Cette bonne performance au Brésil, en Russie, en Inde et en Chine doit, toutefois, être nuancée, car les tigres locaux – donc plus petits et ne figurant pas dans le Top 50 – font mieux, avec une croissance totale de 18 %. En fait, il faut distinguer le Brésil et la Russie, où le Top 50 domine les tigres locaux, avec des parts de marché respectives de 36 et 33 %, des deux autres Bric, où c’est le contraire, les 50 champions hors Bric disposant d’une part de marché de 31 % en Inde et seulement de 17 % en Chine.
Dans ces deux derniers États, « les groupes familiaux sont puissants. Ils verrouillent donc le marché et profitent de la collusion qui peut exister avec l’Administration », explique Jean-Daniel Pick.
Être local en Chine
En Chine, « il faut peu ou prou être chinois », souligne le dirigeant d’OC&C, qui aime à citer le cas de Seb, qui, bien qu’ayant pris le contrôle du fabricant local d’électroménager Supor, « a laissé la présidence à la famille, accepté un comité exécutif 100 % chinois et la cotation de l’entreprise dans le pays et lui a donné la responsabilité du développement commercial en Asie du Sud-est ».
Diageo, Nestlé et Danone ont aussi compris que, pour gagner en Inde et en Chine, il faut être local. Le spécialiste britannique des boissons alcoolisées finalise, à l’heure actuelle, l’achat de l’indien United Spirits, leader mondial des spiritueux en volume et leader local avec 43 % de part de marché dans le whisky.

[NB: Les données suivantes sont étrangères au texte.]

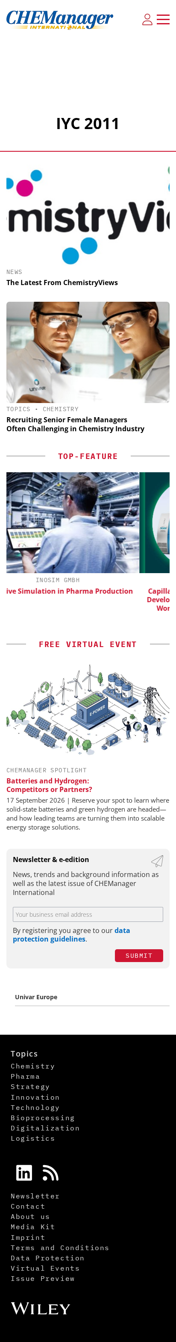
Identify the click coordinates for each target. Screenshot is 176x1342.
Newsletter (35, 1196)
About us (30, 1216)
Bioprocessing (43, 1117)
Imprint (28, 1237)
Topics (18, 409)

Cette acquisition aurait un triple avantage : se hisser en Inde au niveau du grand concurrent Pernod Ricard ; profiter d’un marché des spiritueux en hausse de 15 % par an, tout en évitant des taxes à l’importation très élevées (150 %) ; et attaquer l’Afrique avec de nouveaux produits et de nouvelles marques.
En Chine, Nestlé a acquis pour 1,7 milliard de dollars Hsu Fu Chi, un confiseur avec une gamme très adaptée aux goûts locaux, d’après OC&C. Dans ce cas également, c’est la famille qui continue de gérer l’entreprise. Danone, pour sa part, en mai dernier, est devenu actionnaire stratégique, c’est-à-dire minoritaire, de Mengniu, avec lequel il a créé une coentreprise, avec 13 usines, permettant de combiner l’expertise en matière d’innovation et de qualité du français et le leadership et le réseau de distribution de son partenaire.
L’Afrique, nouvelle frontière des géants mondiaux
« Preuve que les champions mondiaux peinent à effectuer des acquisitions en Inde et en Chine, note Jean-Daniel Pick, plus de 90 % du chiffre d’affaires racheté par le Top 50 dans les Bric entre 2005 et 2013 est généré par des cibles brésiliennes et russes ». A côté des Bric, ces champions mondiaux s’intéressent aussi aux Mint, concept lancé par la société Fidelity Investments pour désigner la Mexique, l’Indonésie, le Nigeria et la Turquie.
En Afrique, 29 champions sur 50, en majorité européens, sont présents. « En nombre c’est encore peu, mais au Nigeria Nestlé réalise des marges de 22 % dans les PGC », pointe Frédéric Fessart, associate partner du cabinet OC&C. Le Nigeria est aussi le deuxième débouché extérieur en volume pour Guiness (Diageo). « On s’attend dans les années à venir à une accélération des rachats de petits acteurs locaux dans les pays d’Afrique subsaharienne par des grands noms planétaires de la grande consommation », confie encore Frédéric Fessart.
Globalement, les 50 leaders devraient poursuivre leur croissance cette année. Au premier trimestre, les quatre leaders ont enregistré une croissance interne de 4,1 %, « mais, dans les pays émergents, ce chiffre dépasse 10 % », dévoile Jean-Daniel Pick. Alors que la consommation est atone en Europe, ce sont, les Bric et l’Afrique qui doperont la croissance du Top 50. Pour autant, les champions des pays émergents, eux, ciblent également l’Europe. En y saisissant des opportunités de rachat ou de partenariat, ils savent qu’ils peuvent alors accéder à des marchés développés.